---------- Potongan Teks ----------
Historia

Perempuan Kok Berpolitik?

×

Perempuan Kok Berpolitik?

Sebarkan artikel ini

Bulan November 2012 menjadi momen bagi kaum perempuan untuk berpartisipasi secara aktif di dunia politik khususnya diperhelatan pemilu Pemilukada Sulawesi Tenggara. Dan di bulan itu, ada saja cara para calon gubernur Sulawesi Tenggara memberi kesan peduli perempuan. Mereka dengan lantang berteriak di balkon kampanye, bahwa, mereka peduli nasib kaum hawa. Para calon gubernur yang diusung sejumlah partai politik mulai berupaya melakukan pendekatan komunikasi politik yang mengesankan adanya keinginan mengakomodir kepentingan perempuan.

Dalam berbagai kegiatan seperti, dialog terbatas hingga kampanye terbuka, misalnya, calon-calon menyatakan pentingnya keterlibatan perempuan dalam pengambilan keputusan di dunia politik. Trik politik ’baik hati’terhadap perempuan ini, tentu hanya sebuah alasan, apalagi kalau bukan ingin meraih simpati kaum perempuan dengan harapan agar dipilih. Terlebih melihat realitas pemilih perempuan merupakan pemilih dengan jumlah terbesar selama pemilu di Indonesia.

Upaya semacam ini hanya berlaku saat di kampanye saja, usai berkampanye dipastikan janji-janji para calon itu urung dilakukan. Tidak susah menebak arah politik yang demikian, karena dengan memeriksa dokumen visi misi para calon saja, maka rakyat akan tahu gaya politik ”pura-pura” ini. Dari temuan dokumen visi misi ke tiga calon gubernur sulawesi tenggara, sama sekali tidak memunculkan secara spesifik isu-isu yang berkaitan hak-hak perempuan.

Visi misi tiga calon gubernur masing-masing pasangan Nusa, pasangan BM Amirul dan pasangan Arbae, tak satu pun tertulis upaya memperjuangkan nasib perempuan di pemerintahan. Alih-alih mengakomodir justeru perempuan hanya menjadi lahan eksploitasi politik semata.

Ini sangat ironis, sebab perempuan selaku kelompok yang memiliki jumlah suara terbesar dalam beberapa pemilu terakhir, ternyata tidak memiliki peran dan posisi yang signifikan dalam pengelolaan kehidupan politik. Dengan kata lain posisinya sebagai mayoritas pemilih belumlah memberikan jaminan terhadap terpenuhinya kepentingan politik perempuan. Malah sebaliknya, ada kecenderungan upaya sistematis yang meminggirkan posisi politik perempuan, yang pada gilirannya menjadikan perempuan sebagai korban kebijakan poltik dan ekonomi yang dikelola berdasarkan perspektif dan cara-cara yang patriarki.
---------- Data yang Diberikan ----------
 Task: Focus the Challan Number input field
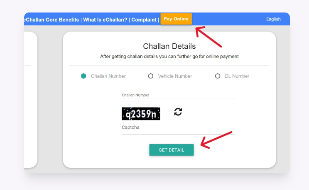click(178, 95)
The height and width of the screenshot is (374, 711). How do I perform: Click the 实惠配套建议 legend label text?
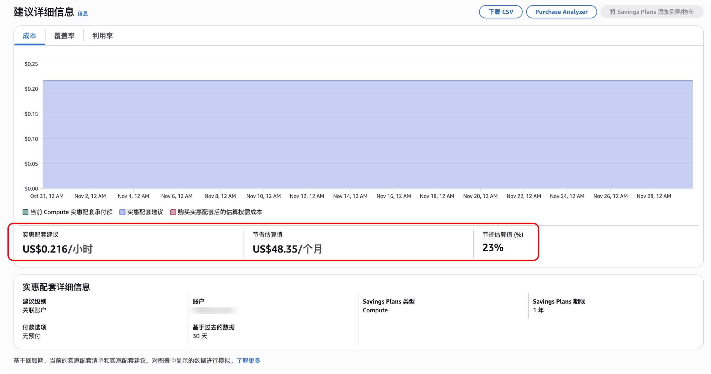[145, 212]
----------
[Tugas Latihan]:
a. Bagaimana paragraf dalam potongan teks tentang perempuan dan politik yang diawali "Upaya semacam ini hanya berlaku" dapat diringkas menjadi dua kalimat tanpa menghilangkan fakta utamanya?
b. Tuliskan lanjutan potongan teks tentang perempuan dan politik, dimulai setelah kalimat terakhirnya.
Data tersebut tidak berperan dalam latihan ini.

[Jawaban Tugas]:
a. Kepedulian para calon terhadap perempuan hanya muncul saat kampanye, dan janji-janji mereka dipastikan tidak dijalankan setelahnya. Gaya politik "pura-pura" ini terlihat dari dokumen visi misi ketiga calon gubernur Sulawesi Tenggara, yang sama sekali tidak memuat isu hak-hak perempuan secara spesifik.

b.
 

 

Kalau demikian, sangat wajar apabila banyak pertanyaan sejauhmana keseriusan partai-partai politik dan calon-calon kepala daerah dalam memenuhi kepentingan perempuan selaku pemilih suara terbesar. Apakah partai dan calon-calon kepala daerah tidak memahami kepentingan perempuan? Apakah tidak ada komitmen partai dan calon-calon kepala daerah tentang hal ini? Apakah kepentingan perempuan tidak pernah bisa diperjuangkan? Kalau bisa diperjuangkan, apa yang dilakukan partai dan calon-calon kepala daerah. Bagaimana partai-partai berikut calon-calon kepala daerah melakuannya?

Pertanyaan-pertanyaan seperti ini mendorong solidaritas perempuan kendari untuk melaksanakan riset kecil di enam kabuaten/kota di sulawesi tenggara. Riset ini memang ditunjukan untuk melihat kembali dengan sungguh-sungguh apa dan bagaimana partai politik menempatkan posisi perempuan dalam perhelatan pesta demokrasi sekelas pilkada di sulawesi tenggara. Juga untuk melihat sikap pengurus partai politik melihat dan memaknai kepentingan perempuan di kancah politik.

Jauh di pedalaman sana, nasib perempuan harus berjuang keras menghidupi anak-anak mereka dari sistem perladangan, namun faktanya hak-hak mereka hilang setelah adanya ekspolitasi sumber daya alam yang besar dan semua itu merupakan buah dari partik kebijakan yang berlebihan dari penguasa, baik itu bupati maupun gubernur.

Kini perdebatan keterwakilan perempuan sedang tajam-tajamnya. Pertanyaannya adalah, apakah  perkembangan ini akan berujung pada pemenuhan kepentingan perempuan atau tidak.

Jika melihat hasil penjaringan hingga penetapan calon gubernur sulawesi tenggara oleh partai-partai politik yang seluruhnya calon adalah laki-laki maka menunjukkan belum adanya itikat para dari pengurus parpol yang mau mengaakomodir keterlibatan perempuan dalam kancah politik lokal.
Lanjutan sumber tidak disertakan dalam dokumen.